I could tell that once he’d milked me of all the goods on his rival he lost all interest in my story, but I was determined that he should hear the tale of my heroically daring rescue by Aziz. Praising Aziz to the skies - emphasizing how dramatically his quick-thinking resolve in the matter of my escape contrasted with his abject terror of his father - would lead naturally on to a discussion of homosexuality and, from there, I hoped, to my own absurdly perilous situation.
‘My Moslem people here in Yemen are very, very shocked and disgusted by such unnatural practices, Ms Flashman,’ he observed testily after hearing me out in silence.

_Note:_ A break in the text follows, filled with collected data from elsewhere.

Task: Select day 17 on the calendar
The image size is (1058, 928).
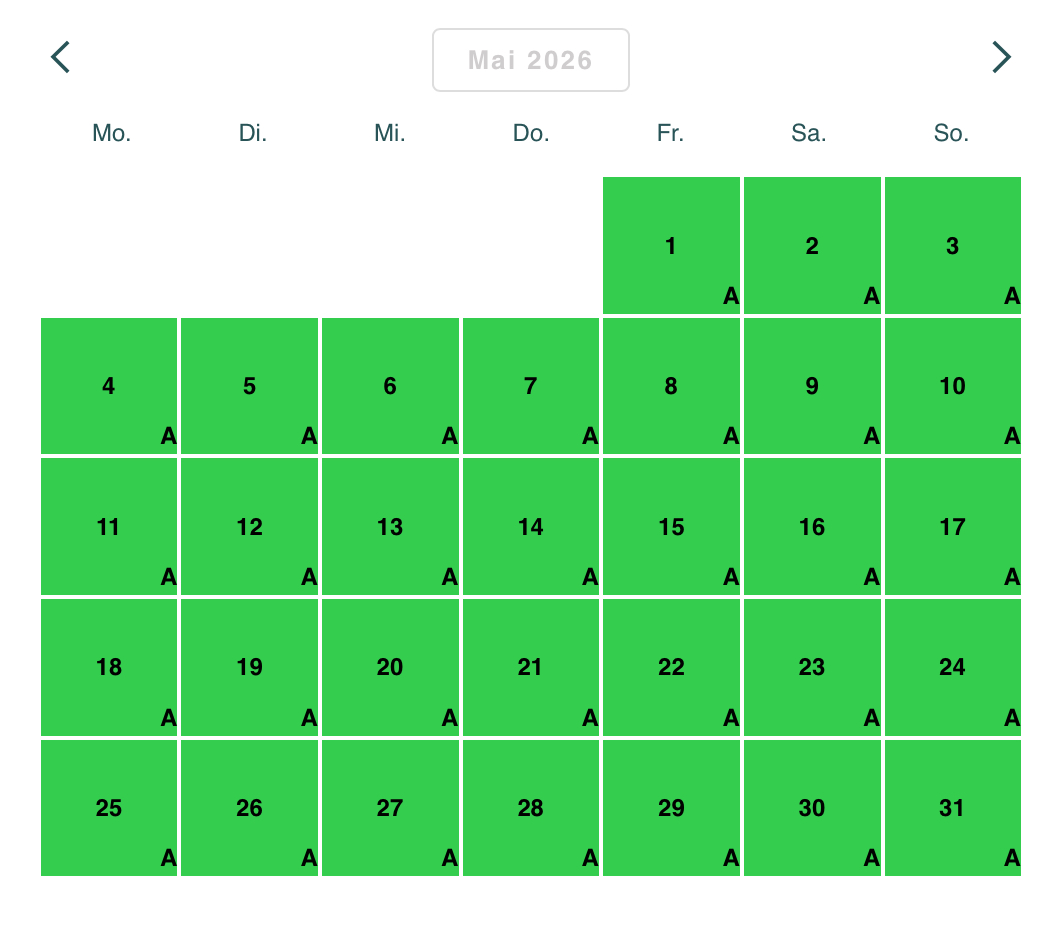Action: pyautogui.click(x=952, y=527)
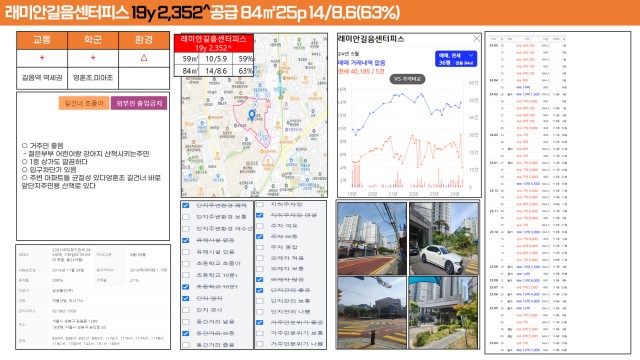Check the 단지주변환경 보통 checkbox
The height and width of the screenshot is (360, 640).
[x=186, y=217]
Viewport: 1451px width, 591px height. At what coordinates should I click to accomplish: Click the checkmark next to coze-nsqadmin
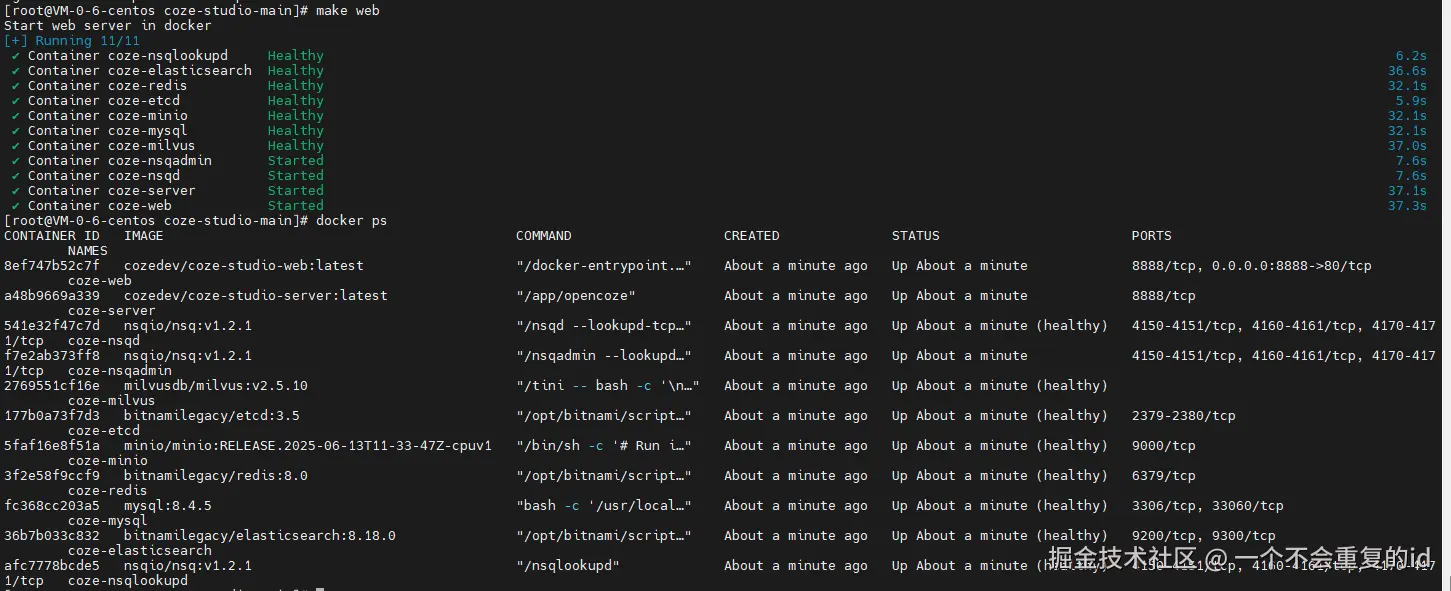coord(16,161)
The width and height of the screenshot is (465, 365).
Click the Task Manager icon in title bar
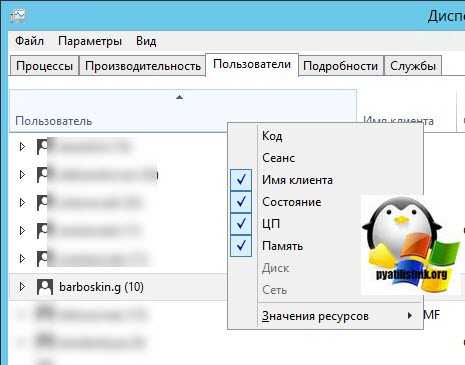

‘How interesting that you use the word “unnatural” to describe homosexuality! Perhaps you have heard of our greatest TV naturalist, David Attenborough? Well, you might like to get hold of some of his box sets. They’re quite an eye-opener. But if you’ll allow me, I’d like to make a serious point.’ Without pausing for his green light I proceeded to make one of my best speeches, perhaps because I wholeheartedly believed in every word I was saying:
‘…There are homosexual penguins, goats, dogs and zebra finches to name just a few species so, scientifically speaking, it’s quite wrong to describe homosexuality as unnatural, which means that it’s as gigantic and wicked an injustice to persecute a person who is homosexual as to punish one whose skin is black. Who are you, Mr President, or me, or His Excellency the ambassador here, or even your prophet Mohammad himself, to set about correcting or rejecting God’s handiwork? What does any one of us know about creating human beings in all their infinitely mysterious variety? Would you presume to instruct a Hadrami builder? Would I, an Englishwoman, tell a Yemeni how to wear his futa?’